Chinese billionaire Robin Li’s search giant Baidu has confirmed plans to roll out a ChatGPT-style service, triggering an immediate rally in its Hong Kong-listed shares that surged more than 14% as of Tuesday noon.
The Beijing-based company has named its own version of artificial intelligence-based chatbot Ernie Bot, which it plans to officially launch in March after completing internal testing, according to a press release Tuesday morning. Development of such a souped-up chatbot is said to have first kicked off last September, as Baidu has been spending billions of dollars in recent years to research AI for additional revenue streams.

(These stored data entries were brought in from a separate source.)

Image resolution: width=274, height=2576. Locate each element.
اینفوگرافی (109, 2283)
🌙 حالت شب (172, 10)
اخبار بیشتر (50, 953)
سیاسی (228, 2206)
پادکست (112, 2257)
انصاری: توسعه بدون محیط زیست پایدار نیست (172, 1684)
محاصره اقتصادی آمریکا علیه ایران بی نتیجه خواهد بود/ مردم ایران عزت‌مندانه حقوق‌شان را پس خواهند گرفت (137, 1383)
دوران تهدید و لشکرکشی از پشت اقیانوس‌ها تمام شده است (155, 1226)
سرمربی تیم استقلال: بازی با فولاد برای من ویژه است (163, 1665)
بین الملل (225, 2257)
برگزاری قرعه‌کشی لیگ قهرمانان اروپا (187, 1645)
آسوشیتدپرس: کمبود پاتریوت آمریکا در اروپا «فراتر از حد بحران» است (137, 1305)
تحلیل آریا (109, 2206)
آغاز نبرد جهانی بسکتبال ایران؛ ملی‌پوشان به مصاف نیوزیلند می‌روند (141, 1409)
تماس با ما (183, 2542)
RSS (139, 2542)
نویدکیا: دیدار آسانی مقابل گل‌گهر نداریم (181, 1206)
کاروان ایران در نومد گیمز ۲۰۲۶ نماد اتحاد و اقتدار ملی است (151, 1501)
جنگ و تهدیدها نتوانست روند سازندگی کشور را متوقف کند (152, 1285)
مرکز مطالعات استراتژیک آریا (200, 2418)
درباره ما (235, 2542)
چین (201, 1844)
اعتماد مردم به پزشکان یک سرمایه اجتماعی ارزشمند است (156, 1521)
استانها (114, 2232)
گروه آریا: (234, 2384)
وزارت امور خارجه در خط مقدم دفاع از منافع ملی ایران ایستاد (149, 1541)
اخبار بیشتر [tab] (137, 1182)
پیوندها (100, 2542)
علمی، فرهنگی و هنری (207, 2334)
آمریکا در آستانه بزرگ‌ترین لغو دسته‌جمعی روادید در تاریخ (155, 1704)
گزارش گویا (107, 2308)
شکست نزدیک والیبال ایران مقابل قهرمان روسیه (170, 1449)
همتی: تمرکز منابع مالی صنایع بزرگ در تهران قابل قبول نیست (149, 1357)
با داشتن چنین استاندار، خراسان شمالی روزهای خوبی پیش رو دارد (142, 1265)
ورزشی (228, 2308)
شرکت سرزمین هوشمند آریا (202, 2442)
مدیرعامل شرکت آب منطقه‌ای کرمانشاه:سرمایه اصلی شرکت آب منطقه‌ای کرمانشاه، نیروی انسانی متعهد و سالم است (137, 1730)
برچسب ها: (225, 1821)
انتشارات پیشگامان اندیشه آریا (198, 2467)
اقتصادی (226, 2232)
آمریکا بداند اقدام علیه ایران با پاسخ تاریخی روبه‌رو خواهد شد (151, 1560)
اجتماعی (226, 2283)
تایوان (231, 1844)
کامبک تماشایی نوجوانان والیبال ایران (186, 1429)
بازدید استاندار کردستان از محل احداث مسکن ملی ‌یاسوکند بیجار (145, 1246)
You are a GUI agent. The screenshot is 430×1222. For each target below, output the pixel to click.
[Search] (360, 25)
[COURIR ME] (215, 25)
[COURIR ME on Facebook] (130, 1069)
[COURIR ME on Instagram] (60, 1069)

A Baidu representative declined to comment on whether the company would charge users for Ernie Bot, which stands for enhanced representation through knowledge integration. Just last week, OpenAI, the San Francisco-based company behind ChatGPT, has started offering users a premium version that costs $20 a month. Called ChatGPT Plus, it comes with features including access during peak times and faster response to queries. Since its launch last November, ChatGPT has gone viral over the internet, attracting about one million users within days with advanced conversational AI technologies.
Baidu, in the meantime, isn’t the only AI-related company in China enjoying a surge in investor enthusiasm. Just last week, firms including Shanghai-listed Beijing Deep Glint Technology and Shenzhen-listed Hanwang Technology both saw their shares surge as investors look for the country’s own version of ChatGPT. Reports of Baidu developing a similar chatbot service first emerged back then.
But the drive to commercialize AI has taken on added urgency for the search engine operator, as people in China have been gaining access to information from an increasingly diversified source that includes the Instagram-like Xiaohongshu app and short video platform Douyin. To make up for the losses in user attention, billionaire Li is pinning Baidu’s future on AI, venturing into fields such as autonomous driving, cloud computing and semiconductor chips. It reported a better-than-expected 32.5 billion yuan ($4.6 billion) revenue for the September quarter, although sales from online marketing still accounted for over half of the total.